The Kind of Face You Slash - Day 14: Furious and Ruined

It seems to me that four years after its publication, and after four years of pulling it off the shelf with the intention of including it in my horror reading in October, maybe now's the time to actually crack into editor Ellen Datlow's 2007 anthology Inferno ("It is astonishingly good," claims Peter Straub) and see what's what. That's the one whose stories Datlow hopes, according to her introduction, will:

...provide the reader with a frisson of shock, or a moment of dread so powerful it might cause the reader outright physical discomfort; or a sensation of fear so palpable that the reader feels impelled to turn up the lights very bright and play music or seek the company of others to dispel the fear; or to linger in the reader's consciousness for a long, long time after the final word is read.

To me, that's expecting an awful lot. The more horror one reads, after all, the less likely one is to experience any of those sensations. I might even argue that as one gets older, one is similarly less likely to ibid. None of this is impossible, of course, but I'd say it's rare enough that to expect to read an anthology made up entirely of such stories is to reveal yourself to be horribly naive, or entitled, or both.

But hold on there. Look, I don't have much to go by here, having only read two of the stories in Inferno, but if I feel even the mildest whisper of what Datlow says she wants from these stories -- physical discomfort, shock, true fear -- then I may have to start writing my apology letters. The two stories I chose were "The Monsters of Heaven" by Nathan Ballingrud, and "An Apiary of White Bees" by Lee Thomas, and four years ago, when I first bought Inferno with the specific intention of plundering it for this series I selected these stories entirely because I liked their titles -- that, and because I'd never heard of either writer, but mainly the titles. What hooked me about the titles I couldn't really say now (well, I do know I liked the idea of white bees), and in fact I've spent so much time waffling over reading these stories that whatever power the titles once had for me has badly waned. But if nothing else, I was committed to these two, and one of them is very good, and the other one is excellent.

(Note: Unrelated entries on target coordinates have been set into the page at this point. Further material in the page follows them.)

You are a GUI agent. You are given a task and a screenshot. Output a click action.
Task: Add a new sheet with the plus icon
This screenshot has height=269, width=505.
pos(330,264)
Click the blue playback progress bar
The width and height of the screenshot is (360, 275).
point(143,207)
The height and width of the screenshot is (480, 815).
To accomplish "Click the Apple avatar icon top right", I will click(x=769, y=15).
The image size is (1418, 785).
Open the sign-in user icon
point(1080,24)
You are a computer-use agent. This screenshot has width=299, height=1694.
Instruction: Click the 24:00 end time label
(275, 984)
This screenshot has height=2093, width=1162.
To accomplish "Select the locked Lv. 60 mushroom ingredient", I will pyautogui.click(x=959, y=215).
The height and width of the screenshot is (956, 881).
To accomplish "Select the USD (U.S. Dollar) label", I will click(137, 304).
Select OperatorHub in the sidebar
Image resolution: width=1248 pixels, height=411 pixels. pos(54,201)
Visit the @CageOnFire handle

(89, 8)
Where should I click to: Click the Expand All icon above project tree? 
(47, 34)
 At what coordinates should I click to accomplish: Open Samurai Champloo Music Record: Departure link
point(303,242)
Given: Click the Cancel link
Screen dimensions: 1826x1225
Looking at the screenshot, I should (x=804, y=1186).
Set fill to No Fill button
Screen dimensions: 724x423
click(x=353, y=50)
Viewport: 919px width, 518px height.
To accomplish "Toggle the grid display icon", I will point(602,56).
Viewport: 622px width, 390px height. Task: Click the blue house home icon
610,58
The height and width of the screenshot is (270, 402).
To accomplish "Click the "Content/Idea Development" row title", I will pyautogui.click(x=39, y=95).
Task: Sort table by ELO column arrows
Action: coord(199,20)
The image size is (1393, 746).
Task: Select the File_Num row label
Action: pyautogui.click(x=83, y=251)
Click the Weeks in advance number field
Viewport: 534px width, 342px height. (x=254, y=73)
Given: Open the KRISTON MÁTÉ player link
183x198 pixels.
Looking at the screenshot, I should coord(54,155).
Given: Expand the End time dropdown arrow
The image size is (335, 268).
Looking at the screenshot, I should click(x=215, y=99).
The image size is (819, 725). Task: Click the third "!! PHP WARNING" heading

The very good one is Lee Thomas's "An Apiary of White Bees", and it's quite an odd one. Thomas has been around a little while, and has published quite a bit, but he was completely new to me. I have no idea if "An Apiary of White Bees" is typical of him, but if it is his fiction might be unique in its ability to cause its readers discomfort. The story is about a man named Oliver Bennett, a man of old family money who is nevertheless not judged for this, which in itself is unusual in horror fiction. Now the owner of an opulent hotel called the Cortland, at the behest of his cruel and egotistical wife, Amanda, Oliver has recently found himself also the owner of what originally appeared to be a bunker of some sort, buried underground on Cortland Hotel property, but which upon opening turned out to be what one character calls a "hooch hut". This means that it was a storehouse used by Davis Cortland, the hotel's original proprietor, to store liquor for his clients back during Prohibition. Inside this hooch hut is a wide array of booze, including four unlabeled crates that contain hexagonal bottles, slotted into the crates like segments of a honeycomb. Curious, Oliver can't help but sample this stuff, and while the physical effects are initially alarming, Oliver very quickly becomes very fond of it, finding it very relaxing, and rapidly addictive.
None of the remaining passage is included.